▸ Testo scelto:
□ □ □ □ □ □ □

Ho studiato Biologia e lavoro come biologo dal 1981. Conoscevo bene il primario di quel reparto e la sua attività scientifica. Ero fiducioso, Lisa non era una malata oncologica, e io avevo la fortuna di avere vicino a casa un ospedale di “eccellenza” che, per arrivarci, tante altre sfortunate persone sono costrette a percorrere centinaia di chilometri, per poi passare nottate a dormire in auto.
A conti fatti, ammetto che anche la mia fiducia ha contribuito all’evoluzione della tragedia. Io avevo fiducia, e cercavo di trasmetterla a Lisa quando mi congratulavo con lei per la visita che il primario le aveva appena fatto. Solo dopo avrei saputo che la cosa più rilevante che il primario disse a Lisa in quella visita fu: “Questi tedeschi ci hanno fatto lo scherzetto…”, riferendosi a che razza di donazione di midollo osseo arrivò dalla Germania, ma che lui decise comunque di infondere.
Ero fiducioso nella scienza e nella medicina anche due giorni dopo, quando Lisa lanciò 12 ore di urla continuate, ultimo richiamo alla vita, durante l’infusione di quel maledetto midollo osseo completo di globuli rossi incompatibili. Ero fiducioso, ma solo dopo avrei saputo che già dopo poche ore il cuore di Lisa era ormai stato colpito a morte.
Confrontate, ad esempio, i valori di un parametro (NT-pro-BNP) che misura lo stato di sofferenza del cuore, valori che già a partire da 72 ore dall’infusione, Lisa aveva 10 volte più alti rispetto a quelli dei pazienti più gravi ricoverati in ospedale a rischio di vita per pericolose mio-pericarditi. Lisa aveva già valori circa 150 volte più alti del normale. Non occorre essere medici o scienziati per capire.
E così anche per i reni, il fegato e i polmoni, in un’orchestra in cui ormai ogni componente suonava per fatti propri il brano dell’addio.
Ma io, a casa e al lavoro, comunque lontano da Lisa, ero fiducioso. Salvo poi scoprire di essere stato tradito da quella scienza di cui mi ero nutrito una vita intera.
Ora io e Margherita ci troviamo davanti al GUP che deve decidere se le azioni dei due medici apicali del reparto dove Lisa morì sono meritorie o meno di un dibattito pubblico. Il GUP non si è accontentato di valutare sulla base delle perizie già depositate e redatte da un totale di dieci specialisti. Ne vuole ancora una. E per questo ha selezionato uno scienziato di altissimo profilo nel campo, il prof. Rambaldi da Bergamo.

□ □ □ □ □ □ □

▸ Consegne dei compiti:
#1 Elenca gli organi di Lisa che, nel racconto sulla sua morte, risultano colpiti dopo l'infusione.
#2 Riprendi il racconto sulla morte di Lisa proseguendo dopo l'ultima frase.
I dati non servono per svolgere i compiti.

□ □ □ □ □ □ □

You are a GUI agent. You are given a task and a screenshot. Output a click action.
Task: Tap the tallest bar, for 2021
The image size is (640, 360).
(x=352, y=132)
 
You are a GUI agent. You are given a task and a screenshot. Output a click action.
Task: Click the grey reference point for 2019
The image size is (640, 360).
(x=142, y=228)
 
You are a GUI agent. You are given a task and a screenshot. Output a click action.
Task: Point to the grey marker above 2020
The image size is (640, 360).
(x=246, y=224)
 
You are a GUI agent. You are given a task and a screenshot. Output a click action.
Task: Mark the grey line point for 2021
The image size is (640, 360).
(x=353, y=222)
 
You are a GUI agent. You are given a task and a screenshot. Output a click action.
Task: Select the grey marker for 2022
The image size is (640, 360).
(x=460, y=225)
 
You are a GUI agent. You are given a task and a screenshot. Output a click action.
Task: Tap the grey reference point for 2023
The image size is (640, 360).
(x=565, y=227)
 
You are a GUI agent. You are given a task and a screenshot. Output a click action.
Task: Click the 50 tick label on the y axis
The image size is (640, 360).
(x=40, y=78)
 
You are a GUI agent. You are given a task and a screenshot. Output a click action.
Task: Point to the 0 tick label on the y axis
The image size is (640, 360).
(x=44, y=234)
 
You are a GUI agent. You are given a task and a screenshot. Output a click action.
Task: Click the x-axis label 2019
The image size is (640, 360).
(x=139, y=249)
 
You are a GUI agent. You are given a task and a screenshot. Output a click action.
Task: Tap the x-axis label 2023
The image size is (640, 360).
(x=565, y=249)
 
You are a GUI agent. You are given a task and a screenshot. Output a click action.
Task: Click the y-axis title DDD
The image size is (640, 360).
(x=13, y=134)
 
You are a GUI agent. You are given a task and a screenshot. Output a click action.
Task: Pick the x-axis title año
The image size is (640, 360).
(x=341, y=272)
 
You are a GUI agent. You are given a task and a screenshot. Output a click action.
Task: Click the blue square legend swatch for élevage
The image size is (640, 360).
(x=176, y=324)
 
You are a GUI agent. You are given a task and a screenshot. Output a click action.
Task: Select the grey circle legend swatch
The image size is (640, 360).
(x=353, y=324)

□ □ □ □ □ □ □

▸ Risposte per compito:
#1 Cuore, reni, fegato, polmoni.

#2
Venni a conoscenza di questo nome pochi giorni prima, e subito cercai se il prof. Rambaldi e il prof. Locatelli, il primario che pronunciò davanti a Lisa la frase dello “scherzetto”, avessero mai avuto a che fare tra loro. In un attimo identificai dieci pubblicazioni scientifiche internazionali firmate insieme, la prima del 1997 e l’ultima del 2020.
Ma non bastava, dovevo dimostrare anche l’esistenza di rapporti lavorativi in corso. Passai due ore nella rete e, con gli occhi ormai spaccati, stavo per rinunciare quando, all’ultima schermata lo sguardo mi cadde sull’annuncio trionfante redatto dall’AIRC (Associazione Italiana per la Ricerca sul Cancro) circa un progetto di ricerca in corso tra i cui componenti principali erano indicati Rambaldi e Locatelli Bingo!
Quando il GUP mercoledì 10 maggio scorso lesse in aula ad alta voce la nostra istanza di ricusazione, al prof. Rambaldi, venuto apposta da Bergamo a Roma, non restò che ammettere. Io e Margherita nell’aula del Tribunale sedevamo esattamente alle sue spalle.
Ad un certo punto della discussione, il prof. Rambaldi si alzò e sgattaiolò via, senza nemmeno un cenno di saluto per nessuno, riuscendo a nascondere al nostro sguardo non solo i suoi occhi, ma il suo intero volto.
Lavorativamente parlando, io faccio parte di un ambiente, quello scientifico, in cui tutti, più o meno direttamente, ci si conosce e riconosce. Il prof. Rambaldi è sicuramente cosciente di non aver fatto una grande figura, considerando anche che la convocazione da parte del GUP non si materializzò la mattina stessa dell’udienza. Perché uno scienziato di così alto profilo si espone a tutto questo?
Per noi non è stata una vittoria, abbiamo solo parato un colpo. Ma un colpo denso di significati e di messaggi. Con le nostre residue forze ci stiamo aggrappando alla fiducia che ancora vogliamo nutrire verso la giustizia, ma queste premesse ci evocano tradimenti già consumati. Dietro l’angolo, il terzo tradimento.